In his other life, NACO Music Direct Alexander Shelley is principal associate conductor of London’s Royal Philharmonic Orchestra.
That means he’s often in the various symphony halls of the capital including a small — some 900 seats — creampuff white venue known as Cadogan Hall. It’s pronounced Kaduggan, by the way.
The hall started life as a Christian Science church in 1907 and was converted into a concert hall for the Royal Phil in 2004. Since then its hosted concerts of all sorts including, on May 14, the National Arts Centre Orchestra on its 50th anniversary tour of Europe. This was the second concert of the tour, the first having taken place on May 12 in Saffron Hall near Cambridge.
On Tuesday evening NACO offered the 2019 JUNO award winning Canadian composition Golden Slumbers Kiss Your Eyes by Ana Sokolovic (who was in the house), Ravel’s Piano Concerto in G major performed by Calgary’s Jan Lisiecki, and Johannes Brahms Symphony No. 2 in D major in the second half of the night.

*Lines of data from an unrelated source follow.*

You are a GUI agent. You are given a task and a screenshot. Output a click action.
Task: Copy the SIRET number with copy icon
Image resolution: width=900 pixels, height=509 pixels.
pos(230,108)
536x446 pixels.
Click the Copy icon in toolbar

Golden Slumbers is a NACO commission as well. It was written with the Korean Canadian countertenor David DQ Lee in mind and his three octave range was in full voice Tuesday night in this linguistically challenging and musically intriguing piece that Sokolovic calls a travelogue of sorts through a range of folk songs sung in Serbian, English, French, Ladino, German and Italian.
The piece calls for chorus and in this performance the ensemble is London Voices. They were certainly up to the task of navigating the languages and the twists and turns of Sokolovic’s inventive score.
In a brief interview during intermission Sokolovic talked about the thrill of having her music performed so well in London.
“It is a thrill because it is very rarely played” outside Canada. Only her bigger pieces have been performed internationally including her Svadba Opera, which has been performed some 50 times around the world, and Golden Slumbers, which is about 25 minutes long.
Golden Slumbers seems to have a bit of a glow around it. It is the second piece she wrote for the NAC after winning the centre’s award for composers in 2009.
“To commission a work like this you have to have courage to do it, then, of course to record it and finally to bring it on tour,” she said. “I am amazed to part of this group of five composers to be on the tour.”
It is important, she said, that NACO is demonstrating that they actually “believe in what they commission. It says to the world that there is quality there and it is good to present it.”
When she was thinking about the commission, she said, she was thinking about a specific kind of countertenor voice for the piece and a colleague from the Canadian Opera Company, Alexander Neef, mentioned Lee.
“I listened to his recordings and thought it would be a good idea to work with him because he has such a dramatic voice.”
And he was also willing to sing into the bass range that is required in this piece. Many countertenors, she said, don’t want to go so low in the range even though they can.
She says she will have to write a second version of the piece if another countertenor, who doesn’t like singing bass notes, is performing.
What Lee does is very rare, she said. Some countertenors will sing bass and baritone but not when they are also singing countertenor in the same performance.
Sokolovic’s tour ended Tuesday evening following these two performances and other composers will be joining the tour in Paris and beyond.
Sokolovic says it is such a smart move by NACO to present something new and fresh to the world; not only the work of composers but also of Canadian soloists and musicians.
It was a good move indeed as the London crowd definitely enjoyed the performance of Golden Slumbers.
The JUNO winning composition was followed by another JUNO winner, the young star pianist with the mop of tousled hair from Calgary, Jan Lisiecki. He won in 2018 for his Deutsche Gramophon recording of Chopin: Works for Piano and Orchestra with the NDR Elophilharmonie Ochester.
On Tuesday night he played Ravel’s Piano Concerto in G major with a clear sense of the jazz and blues inflections that run throughout this very attractive piece of music. Lisiecki has now played it a few times with NACO and the more they play it together the better it seems to sound.
His performance was greeted with bravos and a couple of curtain calls.
The program was constructed to demonstrate the range of music that NACO can handle with aplomb — something brand new, some blue and finally something of a European standard repertoire. The Brahms Second Symphony is a test of the classical chops of any orchestra and this night NACO seemed to be handling it with enthusiasm and more power that was felt in Southam hall when they played the piece on the eve of their departure.
Cadogan Hall is a more intimate space so the full force of the 70 some players was available to the listeners, who were very near by.
They obviously liked it enough to offer a standing ovation and again after an energetic encore by NACO of Brahms Hungarian Dance No. 6 also in D major.